Most, if not all, of the word-recognition materials in current use originated with a list of written words that were thought, through one process or another, to be simple and familiar words to the target listeners. Additionally, some linguistic considerations were factored into the selection process. As Hudgins et al[1] and Cancel-Ferrer[4] noted, an equally important variable in the word-recognition process is the intelligibility of the particular utterance of the word under consideration. This utterance-intelligibility factor prompted the initial phase of this project reported here that was to develop a corpus of recorded Spanish words with established psychometric characteristics from which various lists of words can be compiled for speech-perception protocols used in audiological evaluations (e.g., speech threshold and suprathreshold measures, speech-in-noise, dichotic listening, and the variety of distorted speech paradigms). The present study evaluated the recognition performances of young listeners with normal hearing for pure tones on monosyllabic, bisyllabic, and trisyllabic Spanish words recorded by a female speaker and presented at multiple presentation levels. Two experiments were conducted. Experiment 1 used 25 randomly selected words from each of the three syllabic categories to determine the presentations levels required with each syllabic category to produce word-recognition functions minimally over the 20 to 80% correct range. Experiment 2 generated word-recognition functions on each of the 139 monosyllabic, 359 bisyllabic, and 77 trisyllabic words using a protocol in which both the word order and the presentation levels were randomized. Prior to detailing the two experiments, the material preparations (including word selection, recording, editing, calibrating, and the compilation of the stimulus words for the individual participants) are presented along with general, common characteristics of the participant groups and of the two experimental protocols.

Material Preparation

A list of 575 Spanish monosyllabic, bisyllabic, and trisyllabic words was created mainly of words belonging to clinically available Spanish speech-recognition lists with some familiar words added. Words common to two or more lists were included only once, a principle that was also applied to homophone words of Spanish dialects that use seseo (i.e., tiza, tisa; lez, les; and taza, tasa). Seseo refers to the pronunciation of the grapheme ⟨z⟩ as /s/, as well as, for the grapheme ⟨c⟩, when encountered before ⟨e⟩ or ⟨i⟩. The 139 monosyllabic words were drawn from Rosenblüt and Cruz[6] and the Auditec of St. Louis Spanish Monosyllables (Auditec Item 151; www.auditec.com). Of the 359 bisyllabic words, 344 were from one or more of four sources (Spanish Words for Speech Recognition Threshold lists,[4] Spanish Bisyllables Form 1, Lists A–D [Auditec, Item 268], the Spanish Picture Identification Task,[17] and the Brigham Young University Spanish word-recognition lists[18] with 15 supplemental words added. The added words included two bisyllabic digits that were not included in the source lists and 11 bisyllabic words based on familiarity within the Puerto Rican dialect. Of the 77 trisyllabic words, 36 were from the Auditec Spanish Trisyllables for SRT (Auditec, Item 120) with 41 other familiar trisyllabic words added. The 575 words and their sources are listed in [Tables S1] to [S3] in the Supplementary Material.

Recordings

Digital recordings of the 575 words were produced in a professional recording studio during five 1.5-hour sessions at the same time each day. Each session included an initial practice period. The recordings were made in an IAC single-wall sound booth with a wind screened microphone (Electro-Voice, Model RE20) routed through a digital mixing console (Yamaha, Model 02R96) to a computer for storage. The bit depth was 16-bits with 44,100 samples/s. The speaker was a professional Puerto Rican female broadcaster with a neutral Spanish accent. During the recording sessions, an audiologist (first author) and a linguist/speech-language pathologist (third author), both native Spanish speakers from Puerto Rico, provided feedback to the speaker on word productions and requested additional utterances when necessary.

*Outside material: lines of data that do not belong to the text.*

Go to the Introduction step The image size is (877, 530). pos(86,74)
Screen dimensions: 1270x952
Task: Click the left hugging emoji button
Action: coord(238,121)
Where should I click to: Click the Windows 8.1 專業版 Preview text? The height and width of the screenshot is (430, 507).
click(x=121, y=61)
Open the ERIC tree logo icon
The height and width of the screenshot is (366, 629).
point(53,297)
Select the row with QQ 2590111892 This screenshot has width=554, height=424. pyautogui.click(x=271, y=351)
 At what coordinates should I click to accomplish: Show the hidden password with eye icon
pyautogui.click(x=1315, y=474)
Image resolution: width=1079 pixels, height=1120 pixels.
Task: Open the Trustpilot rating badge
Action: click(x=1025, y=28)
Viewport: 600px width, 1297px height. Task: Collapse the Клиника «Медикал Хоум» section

The recording sequence was from monosyllabic to trisyllabic words with the order of the words within each syllable type randomized. For each word, the speaker repeated the carrier phrase diga usted (say the word), followed by two consecutive utterances of the word, monitoring the level of the carrier phrase on a volume unit (vu) meter.[19] [20] This format was replicated a minimum of three times for each word. The interval between the carrier phrase and the first utterance was 200 to 300 ms. In this manner, the carrier phrase and words were independent utterances, making it possible to create future delivery paradigms that were not carrier-phrase dependent, e.g., presenting the target words without a carrier phrase or presenting more than one target word following a carrier phrase. Additional carrier phrases muéstrame and enséñame (show me) as well as instructions in Spanish for word-recognition tasks also were recorded.


#

Audio Editing

A two-step judging process was completed to select the best recorded utterance of each target word. First, the audiologist and the linguist/speech-language pathologist involved in the recording sessions listened to the recordings and selected the best three utterances of each word by qualitatively discussing which were the most natural sounding utterances based on accurate articulation, rate of speech, intonation, and voice projection. The audio file containing only the three best utterances of each word were then listened to by a clinical audiologist (with no previous exposure to the audio recordings) who selected the best utterance of each word based only on auditory perception. The first author was present during the final selection process to assist with the manipulation of the audio but did not provide feedback to the rater. Each word and diga usted then were put in separate *.pcm files, which are *.wav files without a header. The batch-processing routine in the waveform editor[21] was used to obtain the various presentation levels.


#

Word Durations

Descriptive statistics on word duration by syllabic word category are available in [Table S4] in the Supplementary Material and can be summarized as follows: monosyllables (M = 535 ms, standard deviation [SD] = 103 ms, max = 750 ms, min = 247 ms), bisyllables (M = 611 ms, SD = 95 ms, max = 953 ms, min = 378 ms), and trisyllables (M = 717 ms, SD = 93 ms, max = 947 ms, min = 571 ms). Thus, there is a marked positive relation between the number of syllables and the duration of the word. The distributions of the word durations for each of the three syllable types are shown in [Figure S1] in the Supplementary Material with the individual word durations and English translations provided in [Tables S5] to [S7]. Based on the skewness coefficients shown in [Figure S1] and listed in [Table S1], the monosyllabic and bisyllabic word durations were approximately symmetrical (−0.5 to 0.5), whereas the trisyllable distribution was moderately skewed (0.5 to 1.0).


#

Calibration

The waveforms of a word typically can be characterized as having a large amplitude-modulation component that has a major influence on most overall word amplitude measures like root-mean-square (rms) and vu levels. In speech audiometry, the amplitudes of materials are set traditionally with a vu meter, which is basically a mechanical average with a time constant of approximately 300 to 350 ms.[22] The intended application of the vu meter was monitoring the signal level in broadcast and transmission line applications, not the precise measurement of signal level (Wilson[23] provides a recent review of the vu meter). Most often the target words have sustained amplitudes whose durations are shorter than the time constant of the vu meter. For these reasons, the vu meter is ineffective in measuring the amplitudes of single words, which is why the ANSI S3.16[24] standard specifies monitoring the level of the carrier phrase followed by the naturally spoken target word. The vu level of the carrier phrase should correspond to the vu level of the 1,000-Hz calibration tone.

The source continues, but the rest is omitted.